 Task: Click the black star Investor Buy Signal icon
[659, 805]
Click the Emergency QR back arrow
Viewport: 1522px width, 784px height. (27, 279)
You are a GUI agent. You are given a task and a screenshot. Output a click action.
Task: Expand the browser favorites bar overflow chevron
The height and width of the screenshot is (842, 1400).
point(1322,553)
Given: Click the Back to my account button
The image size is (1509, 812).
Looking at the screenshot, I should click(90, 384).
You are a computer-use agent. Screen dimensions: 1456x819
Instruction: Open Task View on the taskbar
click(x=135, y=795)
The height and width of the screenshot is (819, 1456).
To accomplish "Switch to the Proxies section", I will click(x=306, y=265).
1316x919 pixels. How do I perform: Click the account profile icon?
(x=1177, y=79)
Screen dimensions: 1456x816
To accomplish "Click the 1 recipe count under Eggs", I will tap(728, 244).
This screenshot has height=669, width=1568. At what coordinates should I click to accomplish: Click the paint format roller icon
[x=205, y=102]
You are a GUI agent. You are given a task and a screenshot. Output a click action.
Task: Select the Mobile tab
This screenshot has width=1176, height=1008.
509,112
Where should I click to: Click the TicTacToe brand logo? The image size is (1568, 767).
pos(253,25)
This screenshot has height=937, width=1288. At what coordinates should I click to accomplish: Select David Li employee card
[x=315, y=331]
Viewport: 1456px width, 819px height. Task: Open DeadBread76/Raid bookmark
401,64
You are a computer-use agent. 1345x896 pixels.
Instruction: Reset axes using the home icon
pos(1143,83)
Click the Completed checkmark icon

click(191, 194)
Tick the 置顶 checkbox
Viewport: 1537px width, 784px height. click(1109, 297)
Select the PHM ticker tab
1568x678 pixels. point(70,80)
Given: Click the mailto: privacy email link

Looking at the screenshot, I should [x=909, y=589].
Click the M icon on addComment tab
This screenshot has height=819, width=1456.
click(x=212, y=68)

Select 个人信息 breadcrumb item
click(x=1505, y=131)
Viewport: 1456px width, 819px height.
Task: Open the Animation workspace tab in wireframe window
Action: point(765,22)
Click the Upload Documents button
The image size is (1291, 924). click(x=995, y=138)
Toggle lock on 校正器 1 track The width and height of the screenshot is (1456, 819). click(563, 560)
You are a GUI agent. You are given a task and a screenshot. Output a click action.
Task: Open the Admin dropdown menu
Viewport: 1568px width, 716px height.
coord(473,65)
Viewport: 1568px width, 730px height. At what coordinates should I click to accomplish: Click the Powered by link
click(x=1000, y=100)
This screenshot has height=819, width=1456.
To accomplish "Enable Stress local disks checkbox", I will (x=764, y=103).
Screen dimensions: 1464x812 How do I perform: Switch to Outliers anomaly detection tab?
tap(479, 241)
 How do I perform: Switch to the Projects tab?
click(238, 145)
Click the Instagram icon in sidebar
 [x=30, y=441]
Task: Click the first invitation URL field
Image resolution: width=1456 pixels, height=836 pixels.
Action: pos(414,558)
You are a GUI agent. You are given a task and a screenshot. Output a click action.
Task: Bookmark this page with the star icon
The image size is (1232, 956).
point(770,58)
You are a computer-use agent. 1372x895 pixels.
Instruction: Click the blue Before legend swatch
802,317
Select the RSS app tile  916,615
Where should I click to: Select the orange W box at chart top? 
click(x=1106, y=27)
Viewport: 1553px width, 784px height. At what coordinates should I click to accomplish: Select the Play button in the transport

* * * *

- AIM OF THE TASK -
Using the records above, copy all lines that include the word "computer".

- RESULT OF THIS TASK -
You are a computer-use agent. Screen dimensions: 1456x819
You are a computer-use agent. 1345x896 pixels.
You are a computer-use agent. 1372x895 pixels.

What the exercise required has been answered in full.